Build an enhanced financial management workforce able to keep pace with changing contexts
- Address financial management workforce infrastructure to focus on adaptations to new technologies and skill requirements, recruitment, and retention.
- Develop training strategies for financial management that improve the transfer of knowledge and sharing of best practices and process across HHS.
- Support financial analysis knowledge management by promoting an accessible repository of financial resources, directives, instructive documents, and standard operating procedures from across HHS.
- Strengthen communities of practice for the federal financial management workforce to improve capability, recruitment, retention, and succession planning across the enterprise.
Performance Goals
The HHS Annual Performance Plan provides information on the Department’s measures of progress towards achieving the goals and objectives described in the HHS Strategic Plan for FY 2022–2026. Below are the related performance measures for this Objective.
- Decrease improper payments in the title IV-E foster care program by lowering the national error rate
- Increase the cost-effectiveness ratio (total dollars collected per $1 of expenditures)
- Reduce the Percentage of Improper Payments Made under Medicare Part C, the Medicare Advantage
- Reduce the Percentage of Improper Payments Made Under the Part D Prescription Drug Program
- Reduce the Improper Payment Rate in the Medicare Fee-for- Service (FFS) Program
- Reduce the Improper Payment Rate in the Medicaid Program
- Reduce the Improper Payment Rate in the Children's Health Insurance (CHIP)
Learn More About HHS Work in this Objective
- Annual HHS Agency Financial Report: The Department of Health and Human Services' annual Agency Financial Report provides fiscal and high-level performance results that enable the President, Congress, and American people to assess our accomplishments for each fiscal year (October 1 through September 30). This report provides an overview of HHS programs, accomplishments, challenges, and management’s accountability for the resources entrusted to the Department.

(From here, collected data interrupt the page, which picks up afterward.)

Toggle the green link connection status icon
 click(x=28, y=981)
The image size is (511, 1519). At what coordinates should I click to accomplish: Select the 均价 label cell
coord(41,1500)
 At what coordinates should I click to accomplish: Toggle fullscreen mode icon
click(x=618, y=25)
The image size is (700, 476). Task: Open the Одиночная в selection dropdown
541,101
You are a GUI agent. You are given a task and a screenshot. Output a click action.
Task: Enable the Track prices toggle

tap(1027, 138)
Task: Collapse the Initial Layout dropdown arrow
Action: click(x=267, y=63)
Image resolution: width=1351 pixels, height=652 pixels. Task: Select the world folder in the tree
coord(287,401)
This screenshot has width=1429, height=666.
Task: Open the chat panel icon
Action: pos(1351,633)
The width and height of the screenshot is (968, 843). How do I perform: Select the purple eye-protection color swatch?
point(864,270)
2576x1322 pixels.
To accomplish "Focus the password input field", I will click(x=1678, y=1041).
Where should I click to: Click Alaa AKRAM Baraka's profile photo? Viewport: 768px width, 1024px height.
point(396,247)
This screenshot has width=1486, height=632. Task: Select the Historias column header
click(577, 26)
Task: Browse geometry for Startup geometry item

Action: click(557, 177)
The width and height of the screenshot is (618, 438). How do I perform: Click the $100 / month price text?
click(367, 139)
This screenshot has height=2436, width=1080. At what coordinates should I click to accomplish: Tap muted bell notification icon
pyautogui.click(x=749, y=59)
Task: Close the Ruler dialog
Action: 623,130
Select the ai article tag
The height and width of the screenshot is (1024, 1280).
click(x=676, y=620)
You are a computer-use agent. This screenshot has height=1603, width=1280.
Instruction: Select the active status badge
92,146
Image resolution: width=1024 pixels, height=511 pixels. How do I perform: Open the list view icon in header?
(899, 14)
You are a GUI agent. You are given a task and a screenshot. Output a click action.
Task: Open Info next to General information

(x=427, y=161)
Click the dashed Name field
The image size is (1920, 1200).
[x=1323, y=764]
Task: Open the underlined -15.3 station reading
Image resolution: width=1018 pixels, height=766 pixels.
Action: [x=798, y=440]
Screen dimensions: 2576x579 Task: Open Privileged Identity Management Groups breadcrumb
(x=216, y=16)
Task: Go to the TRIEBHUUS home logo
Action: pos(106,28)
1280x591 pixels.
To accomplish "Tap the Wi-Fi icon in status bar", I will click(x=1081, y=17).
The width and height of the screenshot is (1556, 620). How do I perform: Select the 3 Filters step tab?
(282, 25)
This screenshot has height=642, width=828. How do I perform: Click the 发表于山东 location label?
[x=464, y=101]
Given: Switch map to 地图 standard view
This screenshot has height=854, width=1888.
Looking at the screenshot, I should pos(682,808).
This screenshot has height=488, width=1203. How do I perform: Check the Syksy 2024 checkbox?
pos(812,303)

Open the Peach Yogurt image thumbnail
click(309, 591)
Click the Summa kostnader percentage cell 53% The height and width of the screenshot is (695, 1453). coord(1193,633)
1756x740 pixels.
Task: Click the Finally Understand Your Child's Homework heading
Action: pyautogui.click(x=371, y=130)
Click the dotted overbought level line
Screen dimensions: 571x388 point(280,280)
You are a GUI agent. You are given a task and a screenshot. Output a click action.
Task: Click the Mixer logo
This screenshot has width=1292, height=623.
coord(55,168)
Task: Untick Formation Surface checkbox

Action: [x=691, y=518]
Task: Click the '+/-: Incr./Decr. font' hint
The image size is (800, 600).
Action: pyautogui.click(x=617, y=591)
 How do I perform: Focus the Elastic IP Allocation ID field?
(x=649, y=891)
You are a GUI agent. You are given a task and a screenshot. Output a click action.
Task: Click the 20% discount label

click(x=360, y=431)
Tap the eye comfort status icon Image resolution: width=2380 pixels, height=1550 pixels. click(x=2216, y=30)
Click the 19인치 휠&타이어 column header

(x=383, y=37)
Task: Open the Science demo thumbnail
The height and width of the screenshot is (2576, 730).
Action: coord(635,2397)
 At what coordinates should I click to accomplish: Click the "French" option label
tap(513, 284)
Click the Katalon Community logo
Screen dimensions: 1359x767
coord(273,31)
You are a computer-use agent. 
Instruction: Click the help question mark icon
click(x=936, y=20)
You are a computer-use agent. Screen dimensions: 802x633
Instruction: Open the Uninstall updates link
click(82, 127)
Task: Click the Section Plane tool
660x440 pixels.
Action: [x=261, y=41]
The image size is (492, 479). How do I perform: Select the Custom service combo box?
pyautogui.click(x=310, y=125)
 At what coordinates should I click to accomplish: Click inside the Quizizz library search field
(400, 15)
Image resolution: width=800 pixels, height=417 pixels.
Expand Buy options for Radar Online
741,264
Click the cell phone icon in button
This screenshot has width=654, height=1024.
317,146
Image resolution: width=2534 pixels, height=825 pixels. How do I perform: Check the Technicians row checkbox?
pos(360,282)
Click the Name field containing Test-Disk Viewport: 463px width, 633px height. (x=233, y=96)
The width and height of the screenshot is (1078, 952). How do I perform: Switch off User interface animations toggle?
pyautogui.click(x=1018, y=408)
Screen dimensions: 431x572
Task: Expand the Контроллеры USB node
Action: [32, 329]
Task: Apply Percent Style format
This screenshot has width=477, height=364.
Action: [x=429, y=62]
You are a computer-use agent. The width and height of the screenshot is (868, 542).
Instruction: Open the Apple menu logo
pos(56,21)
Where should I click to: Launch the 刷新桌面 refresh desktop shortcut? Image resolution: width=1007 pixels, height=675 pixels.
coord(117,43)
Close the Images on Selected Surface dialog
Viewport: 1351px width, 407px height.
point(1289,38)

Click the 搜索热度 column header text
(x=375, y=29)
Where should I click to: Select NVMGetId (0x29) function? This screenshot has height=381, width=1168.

- HHS Payment Integrity Report: HHS is committed to reducing improper and unknown payments across programs, enhancing services for recipients, and safeguarding taxpayer resources. The Department implements innovative solutions that target the underlying causes of improper and unknown payments while ensuring beneficiary access to health and human services.
- Improper Payments Measurement Programs: For programs deemed susceptible to significant improper payments, CMS must obtain a statistically valid estimate of the annual amount of improper payments, implement a plan to reduce improper payments, and report annually in the Agency Financial Report (AFR).
- Public Assistance Reporting Information System (PARIS): an information exchange system designed by ACF to provide State Public Assistance Agencies (SPAAs) with client data as a result of state and federal computer matching. The resulting matches are used by participating SPAAs to validate client reported circumstances and identify possible candidates for erroneous payments.